§ **DATASET CONTENT**:
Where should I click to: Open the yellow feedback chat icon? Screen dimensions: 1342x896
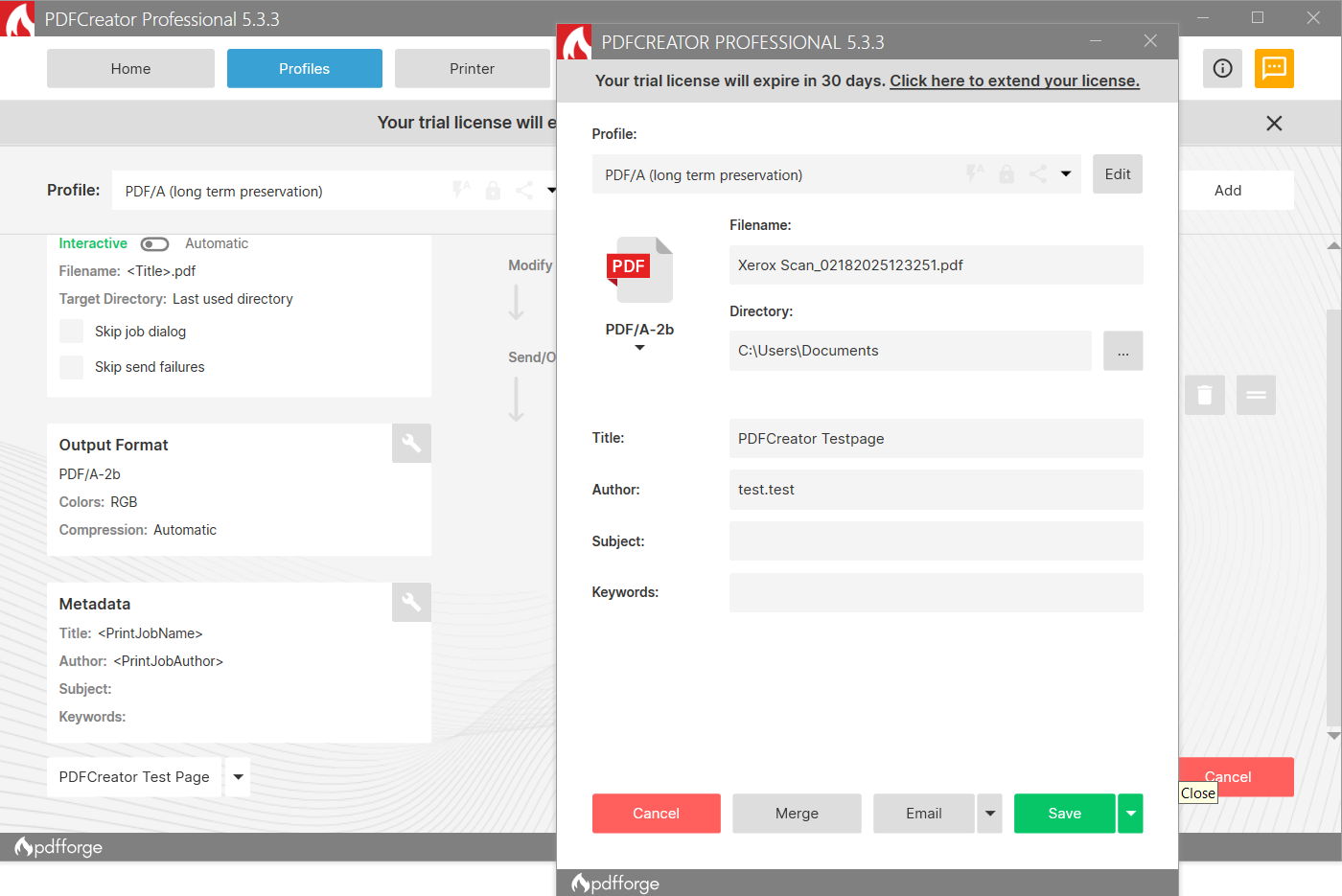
==
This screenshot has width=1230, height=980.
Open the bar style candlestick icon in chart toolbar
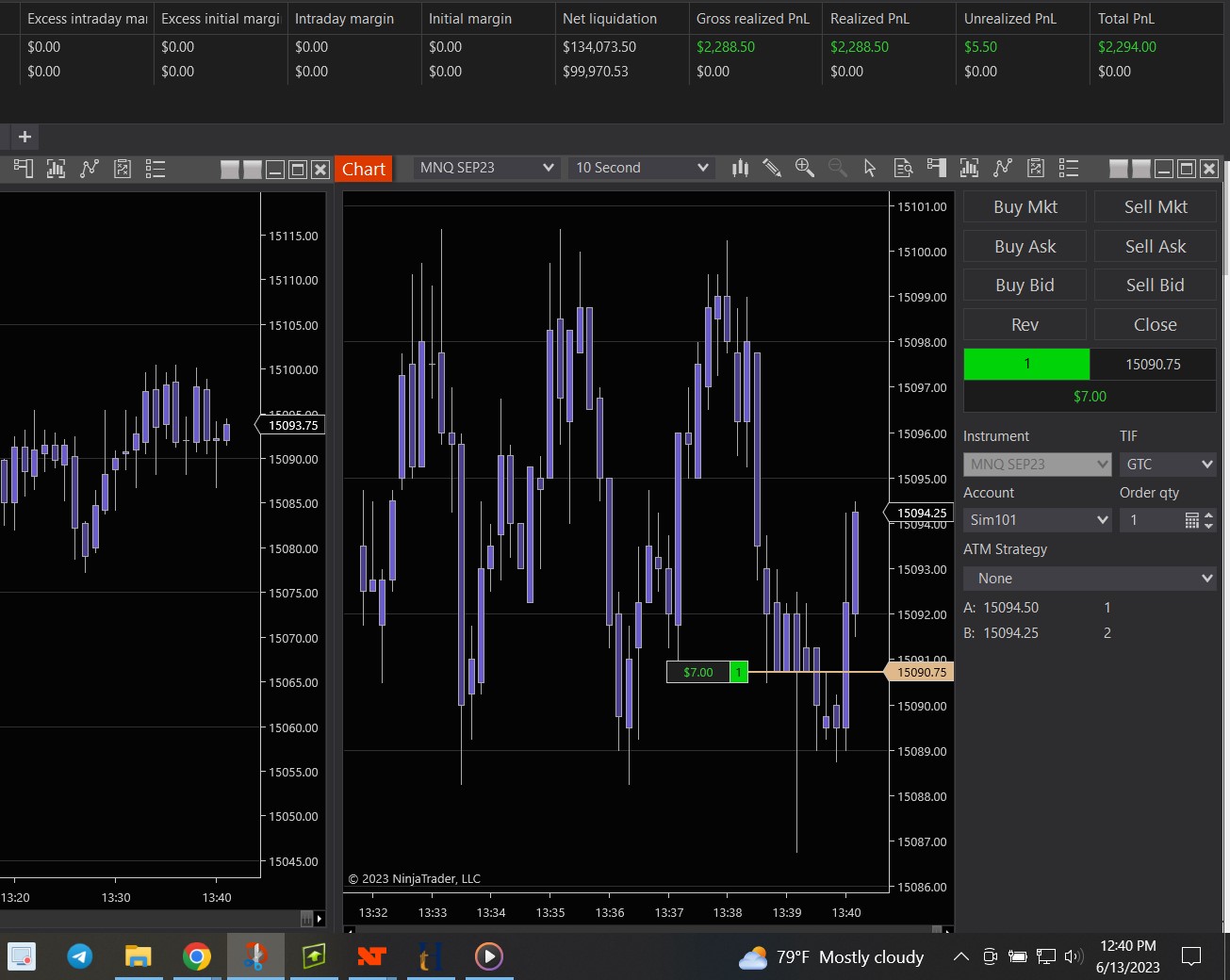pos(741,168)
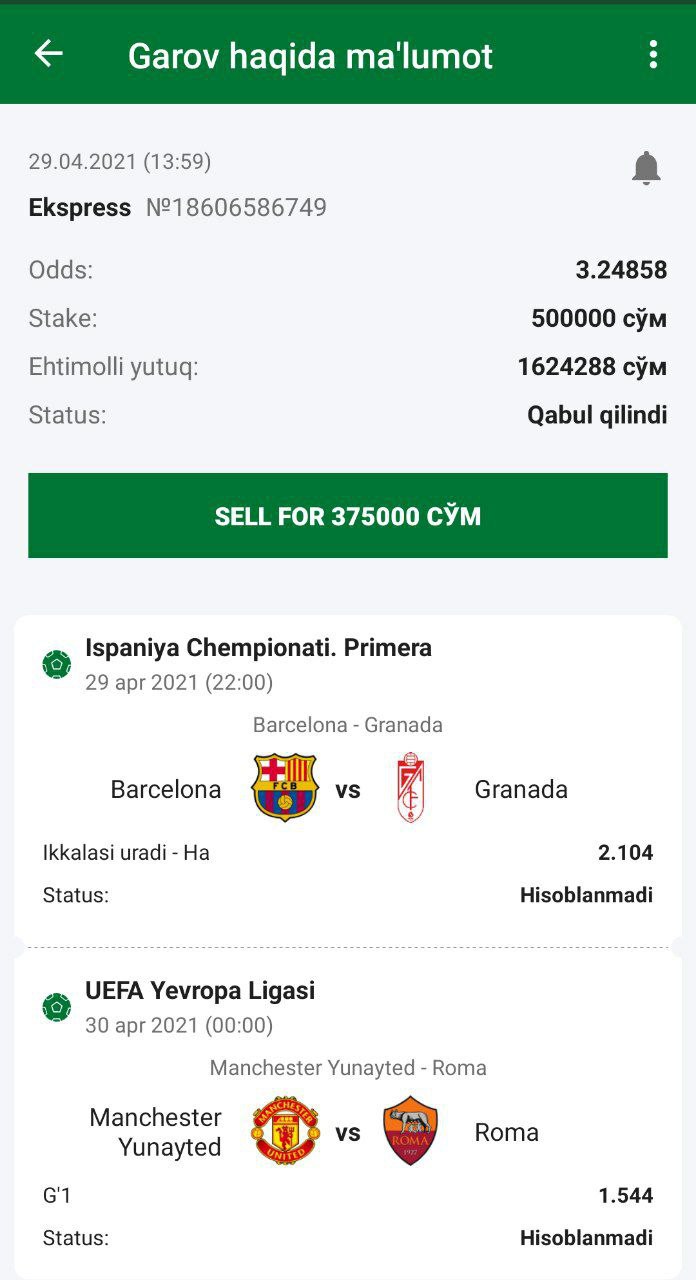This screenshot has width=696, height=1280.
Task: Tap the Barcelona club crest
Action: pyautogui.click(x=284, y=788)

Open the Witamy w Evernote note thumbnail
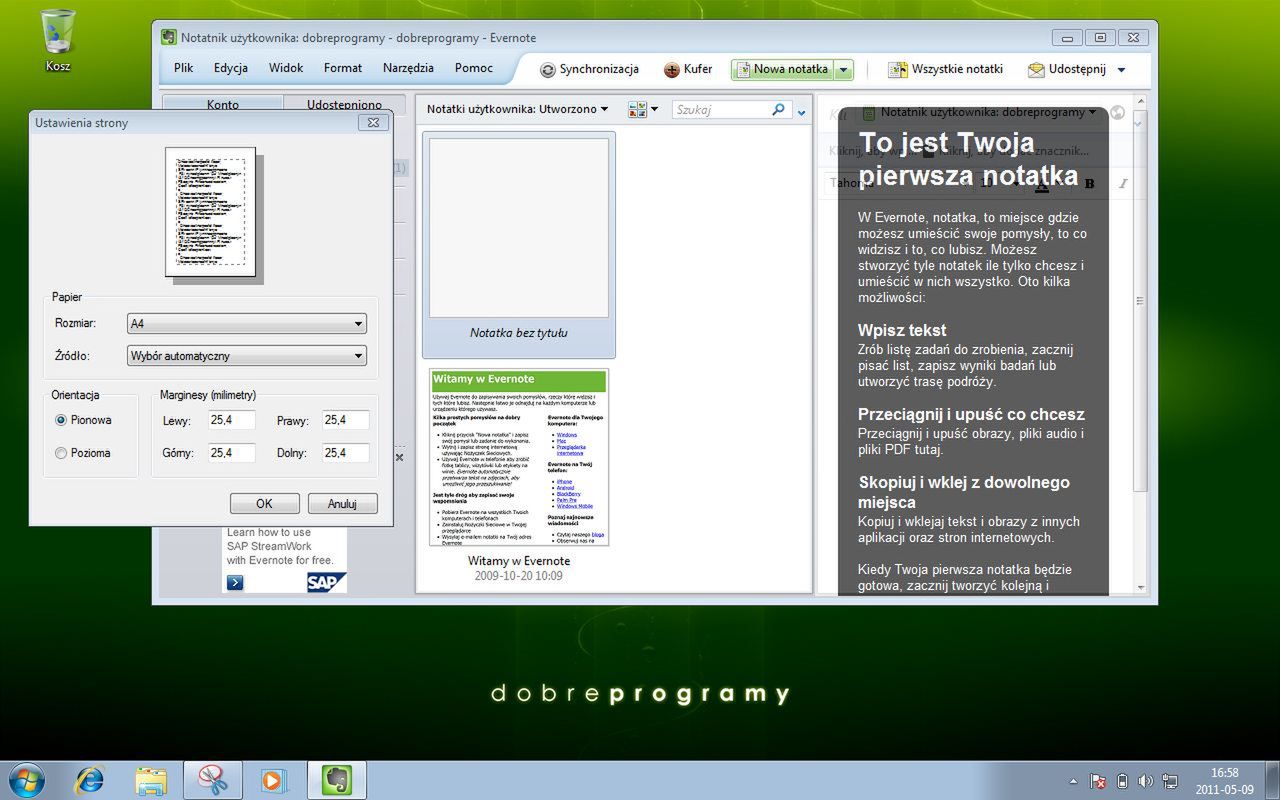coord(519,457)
* * *
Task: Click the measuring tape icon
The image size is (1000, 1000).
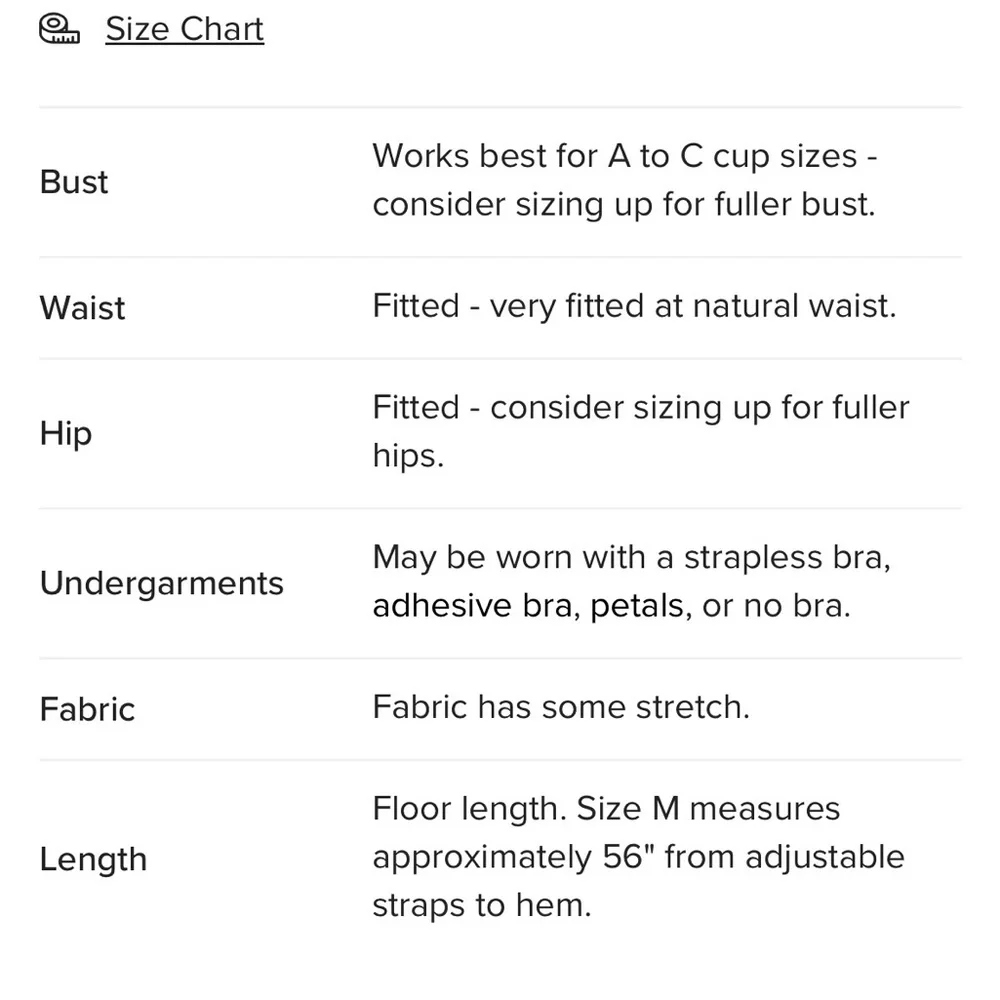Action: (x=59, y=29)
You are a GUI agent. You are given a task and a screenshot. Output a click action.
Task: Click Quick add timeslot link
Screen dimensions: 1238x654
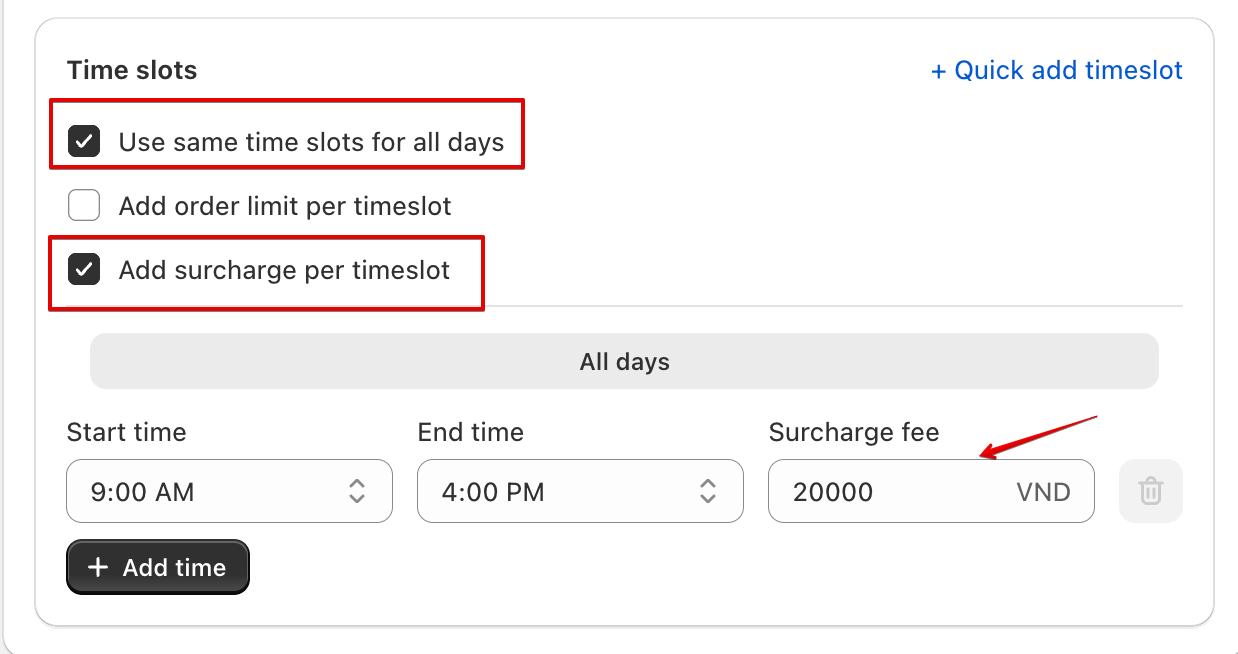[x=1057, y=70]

§ **DO THIS**: Return each line of the material above that contains the string "icon". Case counts.

§ **TASK OUTPUT**:
Where should I click to: Open the yellow feedback chat icon? Screen dimensions: 1342x896
Open the bar style candlestick icon in chart toolbar
Task: Click the measuring tape icon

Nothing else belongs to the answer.